Britney, a 19-year-old who declined to give her last name, said she was with her 16-year-old brother and her mother in the store’s underwear aisle when she heard shooting. The family dropped to the ground. Then Britney said she grabbed her mother and brother’s hands and they ran out of the store.
Dozens of people who were evacuated from inside the mall lined up on a nearby street. A man carrying a Bible went from group to group, asking people to pray with him.
Law-enforcement officials promised justice for the victims.
“We will seek the death penalty,” El Paso Country District Attorney Jaime Esparza said at a press conference Sunday. The top federal prosecutor in El Paso said his office was “seriously considering” hate-crime and federal firearms charges.
“We are treating it as a domestic terrorism case, and we’re gonna do what we do to terrorists in this country, which is deliver swift and certain justice,” said John Bash, the U.S. Attorney for the Western District of Texas.

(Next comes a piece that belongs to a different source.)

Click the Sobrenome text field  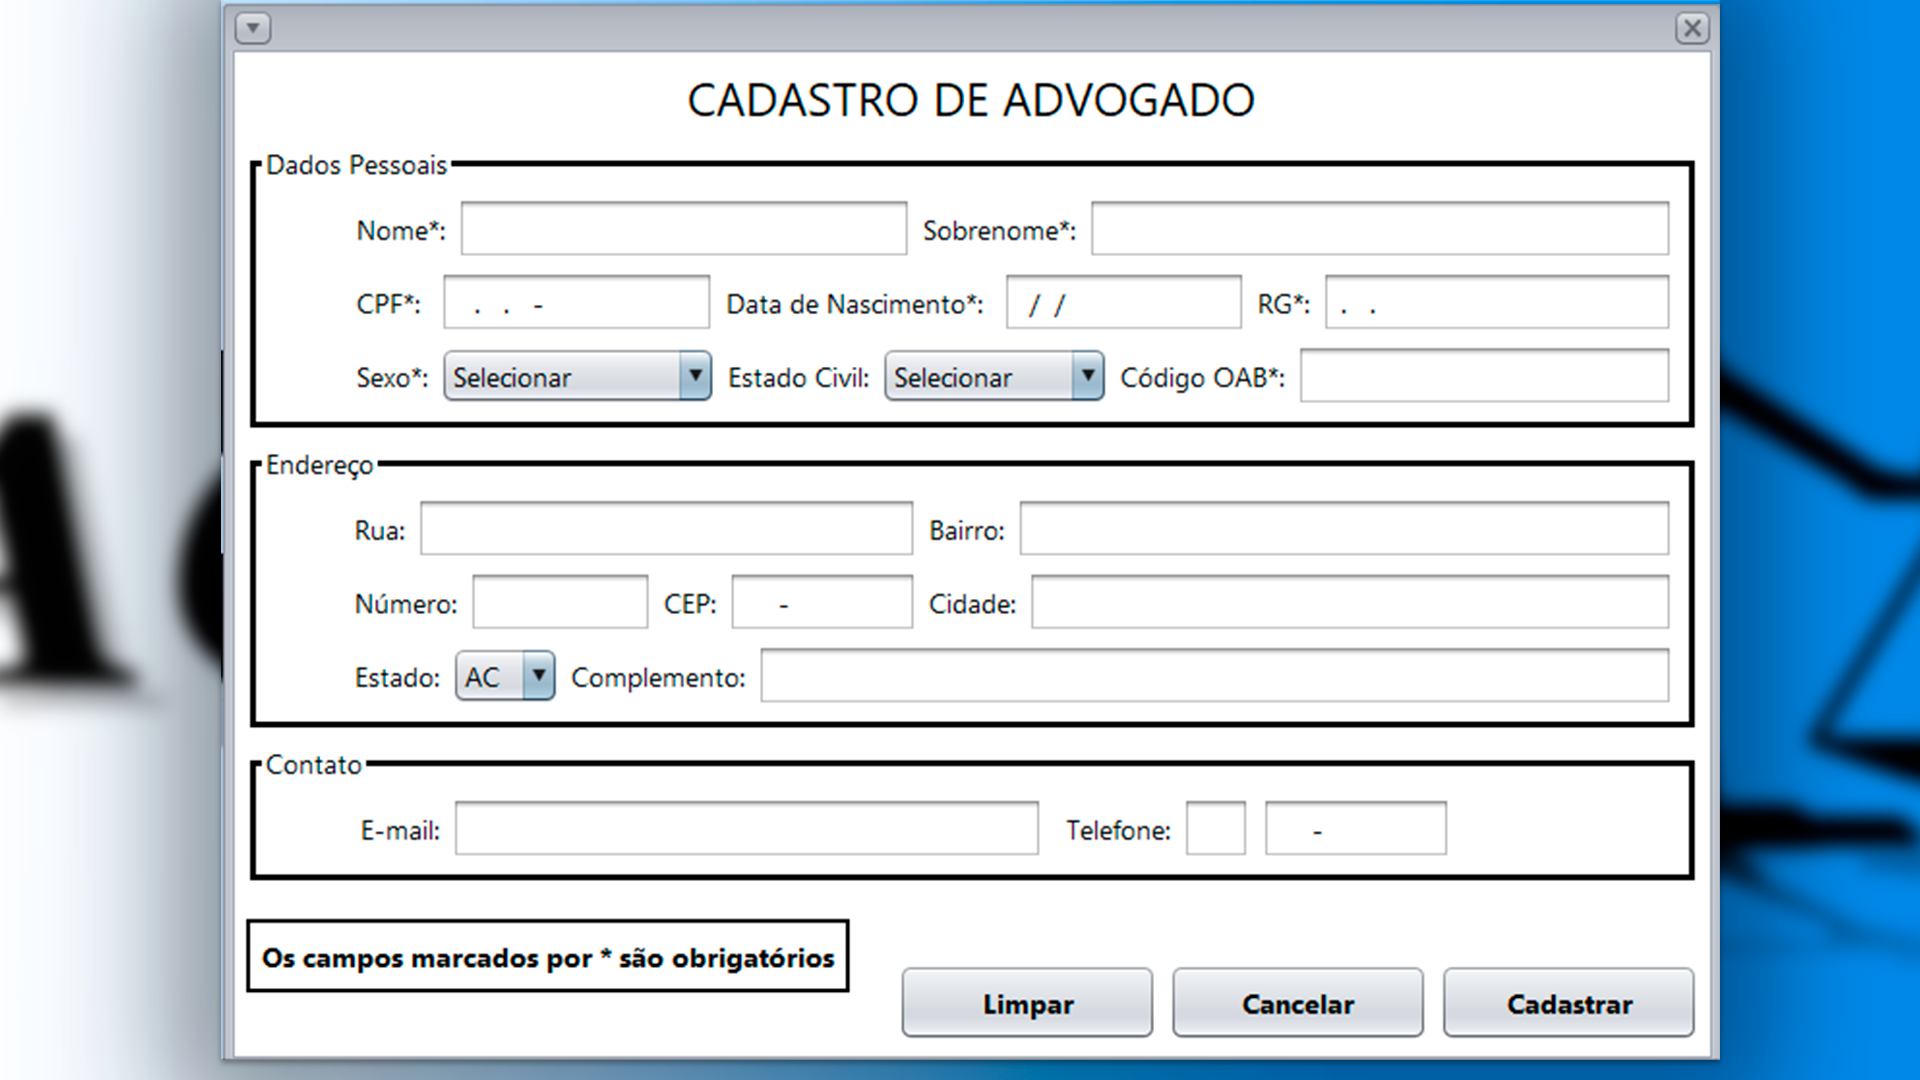1380,228
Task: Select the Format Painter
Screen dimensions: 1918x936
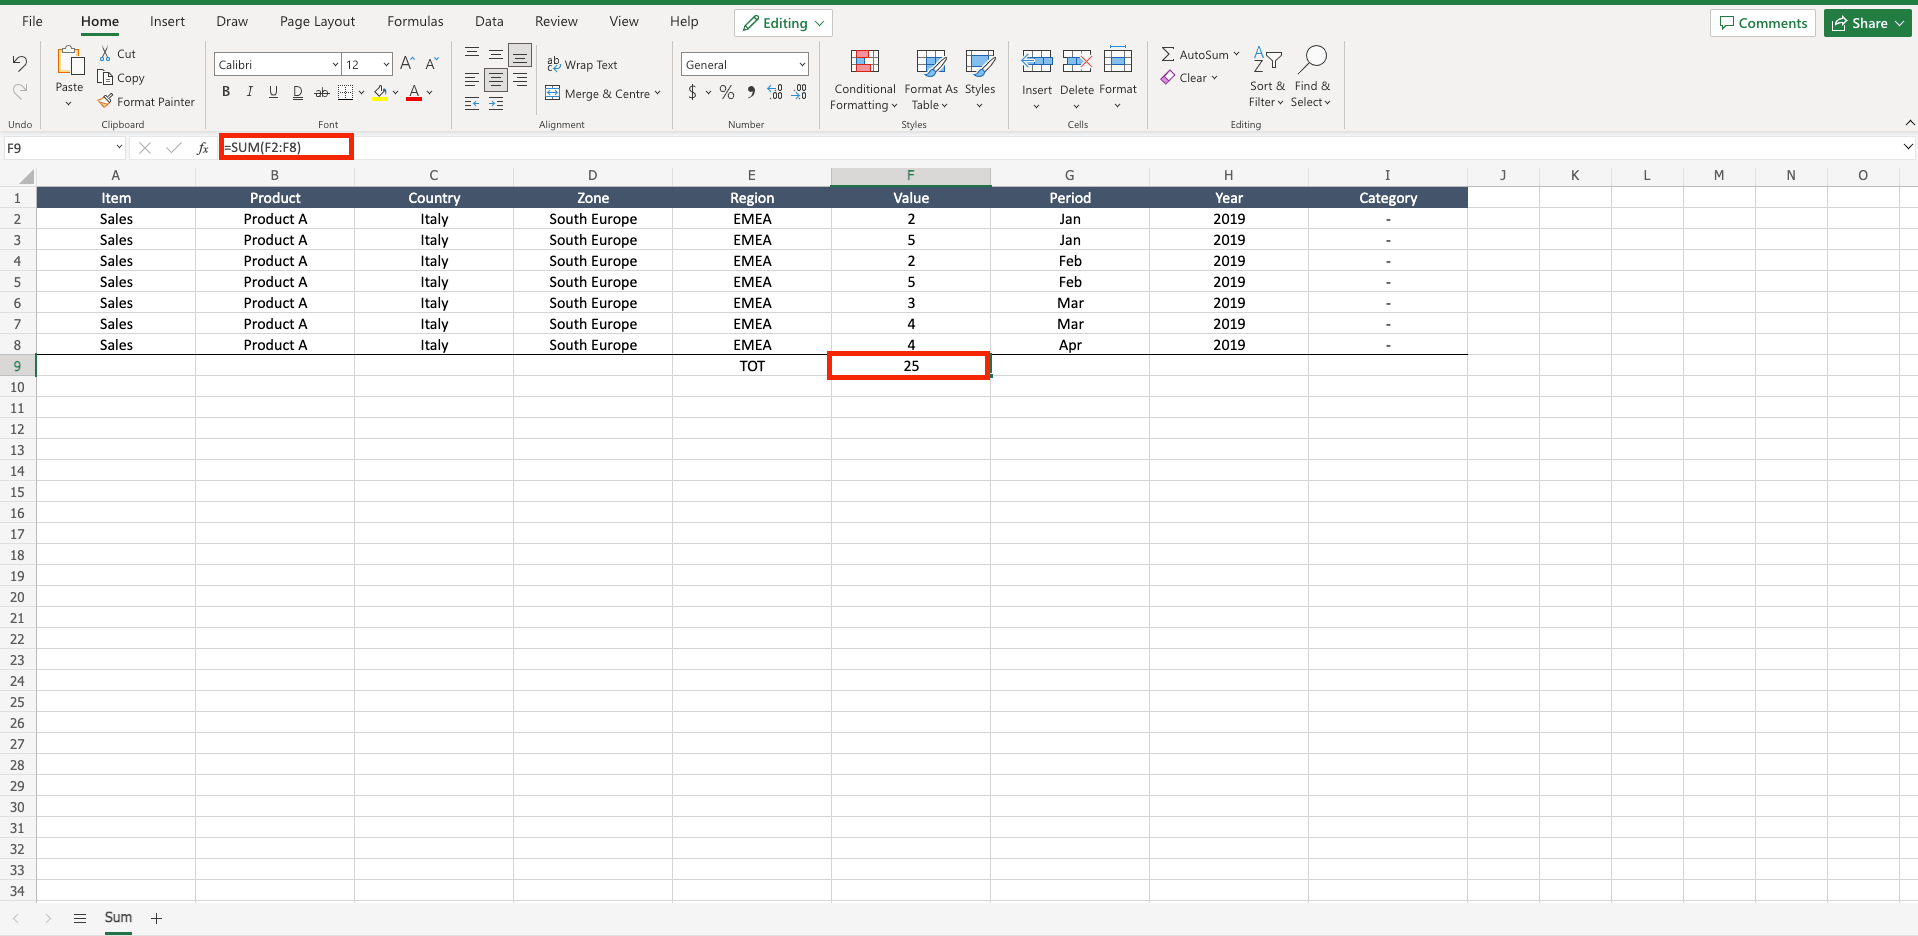Action: [147, 101]
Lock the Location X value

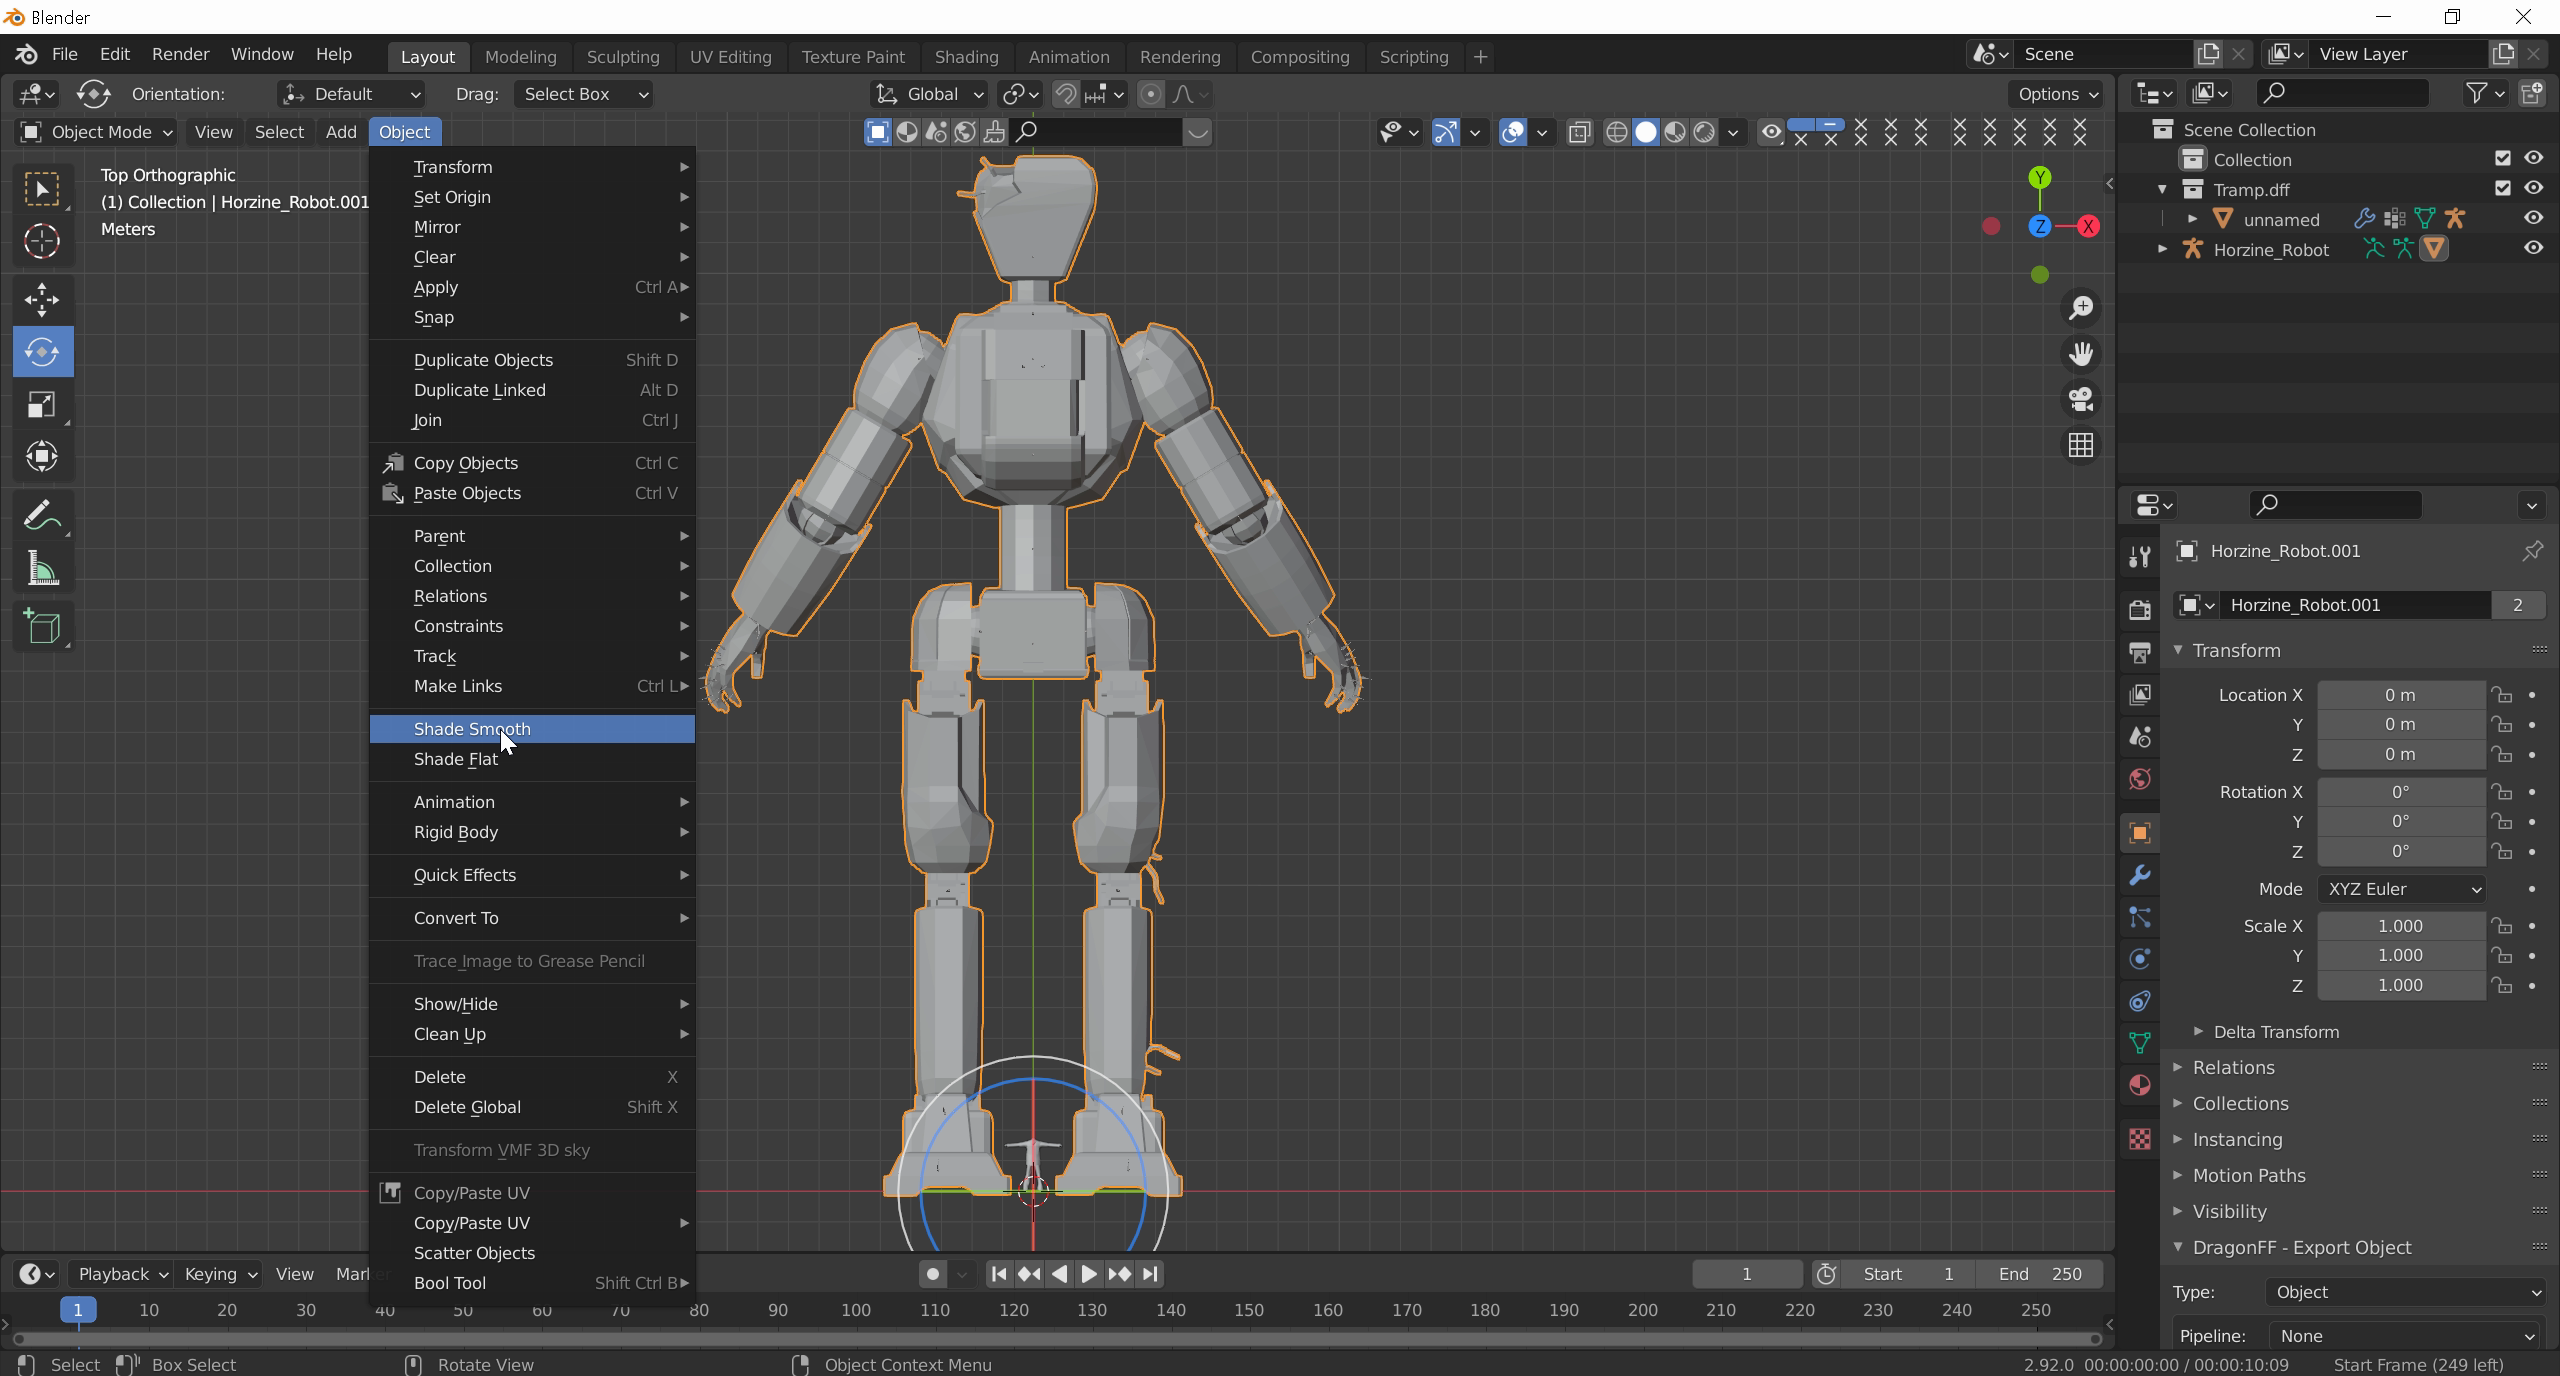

Crusius had no criminal record prior to the attack, authorities said.
“Technically,” said El Paso Police Chief Greg Allen, Crusius “was in the realm of the law” until the moment he opened fire, because Texas is an open-carry state when it comes to guns.
Hours after the shooting on Saturday night, as authorities continued the grim task of sifting through the scene of the carnage, many El Paso residents chose to come together at a vigil just a few miles from the attack.
“I didn’t have to lose someone to hurt,” Ashley, one of the attendants at the vigil at St Pius X Church, told The Daily Beast. She said El Paso, which ordinary feels so safe, felt like chaos today.
Another attendee, Victor Lopez, said he’d been at Walmart with his family on Saturday morning but left before the gunfire erupted. He decided to attend the vigil, he said, to honor the people who weren’t so lucky.
Other residents said some people affected by the attack in the predominantly Hispanic city were afraid to go to hospitals or the reunification center designated by authorities for fear that their immigration status would come under scrutiny.
The El Paso shooting is the latest in a series of deadly attacks on public places. On Monday, a disgruntled employee killed two people in a Walmart store in Mississippi. Last Sunday, a gunman killed three people and injured 15 at the Gilroy Garlic Festival near San Jose, California. In May, a gunman killed 12 people at a municipal building in Virginia Beach. The month before, on the last day of Passover in April, a vocal anti-Semite allegedly attacked a synagogue in Poway, California, killing one person.
Then on Sunday, a gunman in Dayton, Ohio, killed nine people.